14                        Karla argues that even though she lied, the trial court erred in using the instruction for three reasons.  First, she argues that the instruction should not have been given because it allowed the jury to

disregard 125 pages of testimony over a 2-page lie.  The trial court’s decision to give this instruction was extremely damaging because it allowed the jury to disregard the majority of the evidence presented by Karla over a single untruth—that she was still employed at Jewel Osco.  Therefore, it was unreasonable for the court to have given the instruction.

We recognize that the instruction may have harmed Karla’s case.  That is precisely why courts can offer the instruction only if the lie is related to a material issue.  Whether Karla was employed—allowing her to provide for her family and demonstrate that she had the ability to function, despite depression and other obstacles—was a crucial fact in the case.  It was appropriate to give the instruction.

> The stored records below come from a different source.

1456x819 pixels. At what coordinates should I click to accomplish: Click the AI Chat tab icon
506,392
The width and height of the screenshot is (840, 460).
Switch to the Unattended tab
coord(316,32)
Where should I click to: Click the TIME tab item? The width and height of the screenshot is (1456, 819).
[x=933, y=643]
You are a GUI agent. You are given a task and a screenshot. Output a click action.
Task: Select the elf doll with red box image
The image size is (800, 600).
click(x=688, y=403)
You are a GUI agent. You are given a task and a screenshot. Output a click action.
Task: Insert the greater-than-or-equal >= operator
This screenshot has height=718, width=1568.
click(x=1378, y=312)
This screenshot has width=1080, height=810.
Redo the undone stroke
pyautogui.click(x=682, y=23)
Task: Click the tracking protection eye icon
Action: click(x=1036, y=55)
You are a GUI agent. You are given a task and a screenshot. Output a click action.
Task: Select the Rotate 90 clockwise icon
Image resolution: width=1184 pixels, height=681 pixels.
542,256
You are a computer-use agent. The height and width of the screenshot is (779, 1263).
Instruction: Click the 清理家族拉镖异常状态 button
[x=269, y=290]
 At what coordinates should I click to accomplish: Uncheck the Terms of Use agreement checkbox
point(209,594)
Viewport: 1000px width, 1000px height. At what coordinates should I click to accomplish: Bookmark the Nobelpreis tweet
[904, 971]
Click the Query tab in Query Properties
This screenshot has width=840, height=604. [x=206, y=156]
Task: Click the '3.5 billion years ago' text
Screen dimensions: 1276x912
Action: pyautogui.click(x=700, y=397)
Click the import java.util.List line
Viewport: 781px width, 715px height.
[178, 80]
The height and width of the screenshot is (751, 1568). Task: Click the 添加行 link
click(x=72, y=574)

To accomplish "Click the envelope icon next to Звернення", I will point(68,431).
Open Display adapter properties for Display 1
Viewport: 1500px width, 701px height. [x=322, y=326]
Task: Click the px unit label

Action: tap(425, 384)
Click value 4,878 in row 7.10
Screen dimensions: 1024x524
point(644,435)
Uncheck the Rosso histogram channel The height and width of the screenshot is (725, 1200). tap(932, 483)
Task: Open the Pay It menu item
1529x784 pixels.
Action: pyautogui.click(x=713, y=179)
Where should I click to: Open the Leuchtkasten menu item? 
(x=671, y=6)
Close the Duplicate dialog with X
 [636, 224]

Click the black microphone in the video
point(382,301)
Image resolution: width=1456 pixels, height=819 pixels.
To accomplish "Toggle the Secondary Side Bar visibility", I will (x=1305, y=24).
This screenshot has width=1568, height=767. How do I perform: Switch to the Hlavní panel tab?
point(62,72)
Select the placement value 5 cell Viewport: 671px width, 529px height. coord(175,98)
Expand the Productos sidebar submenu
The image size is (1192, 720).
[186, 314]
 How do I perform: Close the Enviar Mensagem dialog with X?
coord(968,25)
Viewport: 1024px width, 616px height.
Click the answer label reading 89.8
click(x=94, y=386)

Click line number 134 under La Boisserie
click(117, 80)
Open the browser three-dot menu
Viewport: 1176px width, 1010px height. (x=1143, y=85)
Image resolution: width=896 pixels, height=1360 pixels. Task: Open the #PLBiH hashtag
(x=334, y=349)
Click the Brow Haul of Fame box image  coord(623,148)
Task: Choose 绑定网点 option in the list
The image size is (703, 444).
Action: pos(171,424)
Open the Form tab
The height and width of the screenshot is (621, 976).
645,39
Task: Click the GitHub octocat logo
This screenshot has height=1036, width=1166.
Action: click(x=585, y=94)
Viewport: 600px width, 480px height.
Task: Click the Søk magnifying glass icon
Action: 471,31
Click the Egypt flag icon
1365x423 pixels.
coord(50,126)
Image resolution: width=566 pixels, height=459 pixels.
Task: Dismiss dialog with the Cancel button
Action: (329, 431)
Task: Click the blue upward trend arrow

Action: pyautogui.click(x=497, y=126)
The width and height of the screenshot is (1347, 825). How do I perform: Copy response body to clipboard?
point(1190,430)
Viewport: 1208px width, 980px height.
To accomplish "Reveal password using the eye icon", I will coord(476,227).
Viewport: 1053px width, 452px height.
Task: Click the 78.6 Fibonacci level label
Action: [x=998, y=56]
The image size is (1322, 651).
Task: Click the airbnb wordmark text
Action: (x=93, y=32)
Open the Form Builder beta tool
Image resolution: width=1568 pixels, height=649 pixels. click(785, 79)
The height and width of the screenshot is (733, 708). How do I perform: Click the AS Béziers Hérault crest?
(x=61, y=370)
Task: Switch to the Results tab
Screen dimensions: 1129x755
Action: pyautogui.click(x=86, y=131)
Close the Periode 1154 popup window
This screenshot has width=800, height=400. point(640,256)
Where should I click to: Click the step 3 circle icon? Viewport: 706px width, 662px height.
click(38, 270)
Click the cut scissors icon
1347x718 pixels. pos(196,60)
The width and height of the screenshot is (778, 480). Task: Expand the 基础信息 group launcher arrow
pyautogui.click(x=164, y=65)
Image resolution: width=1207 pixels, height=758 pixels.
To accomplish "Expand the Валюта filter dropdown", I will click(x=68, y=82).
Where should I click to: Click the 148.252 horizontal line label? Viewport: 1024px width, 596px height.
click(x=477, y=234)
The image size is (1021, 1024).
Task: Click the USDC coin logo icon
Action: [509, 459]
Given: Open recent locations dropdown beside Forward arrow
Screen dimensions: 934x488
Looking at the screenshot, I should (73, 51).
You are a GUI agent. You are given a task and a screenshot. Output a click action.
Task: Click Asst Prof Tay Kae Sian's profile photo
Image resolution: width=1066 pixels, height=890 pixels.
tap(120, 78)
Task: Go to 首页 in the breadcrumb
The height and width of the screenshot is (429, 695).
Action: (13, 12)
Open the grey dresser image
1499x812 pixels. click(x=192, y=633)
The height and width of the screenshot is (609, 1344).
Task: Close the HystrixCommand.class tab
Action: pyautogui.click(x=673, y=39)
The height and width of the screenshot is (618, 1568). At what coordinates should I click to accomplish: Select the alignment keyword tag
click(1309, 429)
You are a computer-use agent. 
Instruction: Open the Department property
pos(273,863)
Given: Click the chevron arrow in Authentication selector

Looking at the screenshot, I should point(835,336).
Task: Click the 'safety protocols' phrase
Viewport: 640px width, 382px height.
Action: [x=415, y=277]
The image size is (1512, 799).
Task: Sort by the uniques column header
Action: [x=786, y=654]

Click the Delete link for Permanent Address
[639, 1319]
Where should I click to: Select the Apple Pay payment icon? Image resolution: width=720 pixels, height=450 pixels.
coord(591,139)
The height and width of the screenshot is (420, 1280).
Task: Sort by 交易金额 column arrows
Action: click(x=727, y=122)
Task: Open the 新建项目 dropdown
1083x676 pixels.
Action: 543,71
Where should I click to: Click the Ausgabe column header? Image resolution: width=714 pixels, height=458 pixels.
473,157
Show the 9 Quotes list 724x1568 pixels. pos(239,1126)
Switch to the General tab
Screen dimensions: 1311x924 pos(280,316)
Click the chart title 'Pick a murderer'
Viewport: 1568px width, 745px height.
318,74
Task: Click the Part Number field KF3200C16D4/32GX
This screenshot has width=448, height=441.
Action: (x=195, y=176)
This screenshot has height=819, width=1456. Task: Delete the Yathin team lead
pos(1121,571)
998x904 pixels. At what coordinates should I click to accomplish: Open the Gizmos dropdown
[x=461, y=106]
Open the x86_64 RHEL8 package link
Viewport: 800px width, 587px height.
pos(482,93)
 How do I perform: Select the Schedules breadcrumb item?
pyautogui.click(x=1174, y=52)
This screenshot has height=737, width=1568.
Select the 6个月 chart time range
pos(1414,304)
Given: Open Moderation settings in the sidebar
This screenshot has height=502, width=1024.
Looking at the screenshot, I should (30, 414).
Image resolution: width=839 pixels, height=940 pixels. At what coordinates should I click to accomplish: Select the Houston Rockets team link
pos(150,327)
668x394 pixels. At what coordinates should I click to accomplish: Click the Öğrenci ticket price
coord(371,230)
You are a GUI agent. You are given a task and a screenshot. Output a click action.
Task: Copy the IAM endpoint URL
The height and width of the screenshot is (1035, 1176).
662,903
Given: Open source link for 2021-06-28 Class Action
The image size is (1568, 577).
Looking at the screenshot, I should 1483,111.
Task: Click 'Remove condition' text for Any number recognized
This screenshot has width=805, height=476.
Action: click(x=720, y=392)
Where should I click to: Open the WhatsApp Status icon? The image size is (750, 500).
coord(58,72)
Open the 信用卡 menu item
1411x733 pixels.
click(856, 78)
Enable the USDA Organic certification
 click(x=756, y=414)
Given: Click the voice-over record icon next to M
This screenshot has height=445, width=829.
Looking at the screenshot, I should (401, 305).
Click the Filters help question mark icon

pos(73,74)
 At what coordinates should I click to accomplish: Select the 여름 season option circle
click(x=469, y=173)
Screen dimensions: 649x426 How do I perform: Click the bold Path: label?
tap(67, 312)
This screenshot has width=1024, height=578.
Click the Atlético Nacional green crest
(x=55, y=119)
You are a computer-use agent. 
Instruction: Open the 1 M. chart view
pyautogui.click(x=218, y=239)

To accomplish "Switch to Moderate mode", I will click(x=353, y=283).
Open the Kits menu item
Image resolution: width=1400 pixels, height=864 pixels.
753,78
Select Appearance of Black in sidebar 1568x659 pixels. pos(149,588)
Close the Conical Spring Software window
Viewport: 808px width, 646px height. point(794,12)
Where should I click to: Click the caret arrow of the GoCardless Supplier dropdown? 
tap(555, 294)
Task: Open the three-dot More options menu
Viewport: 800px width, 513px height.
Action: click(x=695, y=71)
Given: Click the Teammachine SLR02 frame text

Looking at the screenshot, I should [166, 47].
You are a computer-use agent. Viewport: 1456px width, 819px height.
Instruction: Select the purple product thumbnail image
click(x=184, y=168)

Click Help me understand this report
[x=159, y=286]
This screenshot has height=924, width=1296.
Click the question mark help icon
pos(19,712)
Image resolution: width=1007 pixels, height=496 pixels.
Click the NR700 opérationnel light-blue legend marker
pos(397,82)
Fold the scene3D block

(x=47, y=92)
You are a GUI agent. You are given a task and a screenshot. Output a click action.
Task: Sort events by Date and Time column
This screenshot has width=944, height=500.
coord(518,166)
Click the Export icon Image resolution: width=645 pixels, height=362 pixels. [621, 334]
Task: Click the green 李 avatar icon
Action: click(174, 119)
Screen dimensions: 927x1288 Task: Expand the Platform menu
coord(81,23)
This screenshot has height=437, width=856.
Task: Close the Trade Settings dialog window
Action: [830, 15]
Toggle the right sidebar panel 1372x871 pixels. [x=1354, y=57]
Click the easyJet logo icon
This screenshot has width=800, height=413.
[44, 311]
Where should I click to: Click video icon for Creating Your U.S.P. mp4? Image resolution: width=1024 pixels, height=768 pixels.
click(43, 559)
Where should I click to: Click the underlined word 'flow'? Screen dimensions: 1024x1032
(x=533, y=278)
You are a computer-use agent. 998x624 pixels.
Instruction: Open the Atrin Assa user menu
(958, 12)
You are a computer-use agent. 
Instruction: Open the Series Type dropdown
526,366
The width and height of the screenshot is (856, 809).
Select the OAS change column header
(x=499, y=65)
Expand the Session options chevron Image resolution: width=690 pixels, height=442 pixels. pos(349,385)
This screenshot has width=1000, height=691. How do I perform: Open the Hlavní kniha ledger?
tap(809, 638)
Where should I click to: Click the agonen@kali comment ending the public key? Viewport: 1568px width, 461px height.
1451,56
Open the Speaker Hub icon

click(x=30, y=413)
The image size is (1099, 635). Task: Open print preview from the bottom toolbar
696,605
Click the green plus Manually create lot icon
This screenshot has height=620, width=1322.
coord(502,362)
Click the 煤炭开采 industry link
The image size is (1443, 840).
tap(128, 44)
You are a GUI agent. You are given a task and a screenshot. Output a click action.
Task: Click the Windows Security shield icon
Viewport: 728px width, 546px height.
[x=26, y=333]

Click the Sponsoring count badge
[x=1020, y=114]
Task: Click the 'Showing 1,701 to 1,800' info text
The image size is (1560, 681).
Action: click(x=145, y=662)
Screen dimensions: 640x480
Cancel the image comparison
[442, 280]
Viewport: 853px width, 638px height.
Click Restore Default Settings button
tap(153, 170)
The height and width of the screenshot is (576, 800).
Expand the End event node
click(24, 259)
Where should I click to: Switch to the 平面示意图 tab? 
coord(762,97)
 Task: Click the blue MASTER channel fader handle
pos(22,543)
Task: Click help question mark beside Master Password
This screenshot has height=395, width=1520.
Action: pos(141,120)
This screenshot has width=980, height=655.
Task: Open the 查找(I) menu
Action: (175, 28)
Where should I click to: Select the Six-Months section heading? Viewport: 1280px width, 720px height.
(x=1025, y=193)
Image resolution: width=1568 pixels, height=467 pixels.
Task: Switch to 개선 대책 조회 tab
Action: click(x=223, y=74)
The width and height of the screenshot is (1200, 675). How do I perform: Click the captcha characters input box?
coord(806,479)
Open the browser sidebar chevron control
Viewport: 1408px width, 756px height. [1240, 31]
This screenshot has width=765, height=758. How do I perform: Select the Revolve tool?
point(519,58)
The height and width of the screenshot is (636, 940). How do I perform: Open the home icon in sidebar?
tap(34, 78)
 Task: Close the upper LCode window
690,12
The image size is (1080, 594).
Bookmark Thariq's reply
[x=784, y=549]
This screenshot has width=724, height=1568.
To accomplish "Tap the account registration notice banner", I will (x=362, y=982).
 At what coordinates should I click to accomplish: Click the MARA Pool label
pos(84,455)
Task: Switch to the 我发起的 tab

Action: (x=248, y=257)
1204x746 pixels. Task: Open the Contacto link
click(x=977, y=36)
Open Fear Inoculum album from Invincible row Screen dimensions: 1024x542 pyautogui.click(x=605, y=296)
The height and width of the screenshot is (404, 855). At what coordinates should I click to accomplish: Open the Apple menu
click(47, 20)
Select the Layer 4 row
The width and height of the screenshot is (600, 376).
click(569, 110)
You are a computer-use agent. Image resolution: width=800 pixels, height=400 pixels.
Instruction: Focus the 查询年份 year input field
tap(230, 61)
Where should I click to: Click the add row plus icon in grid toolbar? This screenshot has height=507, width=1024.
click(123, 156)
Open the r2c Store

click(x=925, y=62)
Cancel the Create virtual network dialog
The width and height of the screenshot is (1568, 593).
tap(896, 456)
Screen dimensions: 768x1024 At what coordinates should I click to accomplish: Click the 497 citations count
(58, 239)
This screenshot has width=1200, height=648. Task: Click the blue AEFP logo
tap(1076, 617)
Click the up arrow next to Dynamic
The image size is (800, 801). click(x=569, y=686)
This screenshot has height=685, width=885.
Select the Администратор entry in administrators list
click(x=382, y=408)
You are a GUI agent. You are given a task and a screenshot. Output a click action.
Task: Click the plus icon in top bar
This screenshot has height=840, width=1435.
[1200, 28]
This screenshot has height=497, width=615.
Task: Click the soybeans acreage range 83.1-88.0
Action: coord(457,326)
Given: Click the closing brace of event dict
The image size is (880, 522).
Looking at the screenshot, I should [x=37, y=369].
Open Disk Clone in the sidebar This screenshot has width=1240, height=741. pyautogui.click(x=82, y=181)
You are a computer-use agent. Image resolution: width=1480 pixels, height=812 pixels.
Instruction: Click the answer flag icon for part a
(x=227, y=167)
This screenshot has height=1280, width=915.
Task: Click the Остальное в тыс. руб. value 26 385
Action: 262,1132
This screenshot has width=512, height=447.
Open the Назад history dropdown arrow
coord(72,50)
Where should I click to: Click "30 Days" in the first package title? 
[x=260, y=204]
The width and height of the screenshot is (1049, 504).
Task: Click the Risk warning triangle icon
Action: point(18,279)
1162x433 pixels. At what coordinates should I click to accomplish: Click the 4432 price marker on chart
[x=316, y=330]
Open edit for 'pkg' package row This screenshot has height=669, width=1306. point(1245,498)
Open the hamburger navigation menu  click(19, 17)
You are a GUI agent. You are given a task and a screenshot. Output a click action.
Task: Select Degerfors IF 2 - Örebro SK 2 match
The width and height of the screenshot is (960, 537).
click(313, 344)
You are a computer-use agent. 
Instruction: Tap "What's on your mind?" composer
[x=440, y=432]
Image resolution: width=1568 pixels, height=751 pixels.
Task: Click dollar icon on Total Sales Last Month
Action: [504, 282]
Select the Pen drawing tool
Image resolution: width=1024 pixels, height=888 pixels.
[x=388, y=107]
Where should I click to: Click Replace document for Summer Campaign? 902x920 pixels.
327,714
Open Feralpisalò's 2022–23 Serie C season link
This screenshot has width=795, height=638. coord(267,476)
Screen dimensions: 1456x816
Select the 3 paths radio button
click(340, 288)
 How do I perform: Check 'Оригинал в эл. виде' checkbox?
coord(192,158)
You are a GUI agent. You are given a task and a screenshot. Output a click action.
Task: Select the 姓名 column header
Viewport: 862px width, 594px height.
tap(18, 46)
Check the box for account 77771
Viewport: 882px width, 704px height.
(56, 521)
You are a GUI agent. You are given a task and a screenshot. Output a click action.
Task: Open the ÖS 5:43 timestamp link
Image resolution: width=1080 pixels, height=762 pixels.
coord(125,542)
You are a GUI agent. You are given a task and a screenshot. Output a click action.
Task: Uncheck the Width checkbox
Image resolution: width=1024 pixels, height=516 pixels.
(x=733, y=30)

15                        Second, Karla argues that the instruction was confusing to the jury.  Karla reasons that the instruction conflicts with other approved jury instructions, and that the general instruction on witness credibility and the weight of evidence should have been enough.  In effect, Karla is offering a general argument against the use of the falsus in uno instruction.  Our supreme court has rejected that general challenge; in the appropriate case, the instruction can be given.  See Williamson, 84 Wis. 2d at 394; Robinson, 145 Wis. 2d at 281-82.

16                        Finally, Karla contends that the trial court should not have given an instruction allowing the jury to disregard Karla’s entire testimony as false when the trial court itself found aspects of her testimony to be credible.  We reject this argument.  Karla provides no authority for the proposition that a falsus in uno instruction can only be given if the witness lies about everything, and we are aware of none.  As explained above, the trial court applied the proper analysis and reached a reasonable conclusion.  We discern no erroneous exercise of discretion.

            By the Court.—Orders affirmed.

            This opinion will not be published.  See Wis. Stat. Rule 809.23(1)(b)4.


 



[1]  This appeal is decided by one judge pursuant to Wis. Stat. § 752.31(2) (2003-04).  All references to the Wisconsin Statutes are to the 2003-04 version unless otherwise noted.

[2]  The parental rights of the children’s fathers are not at issue in this appeal and will not be addressed.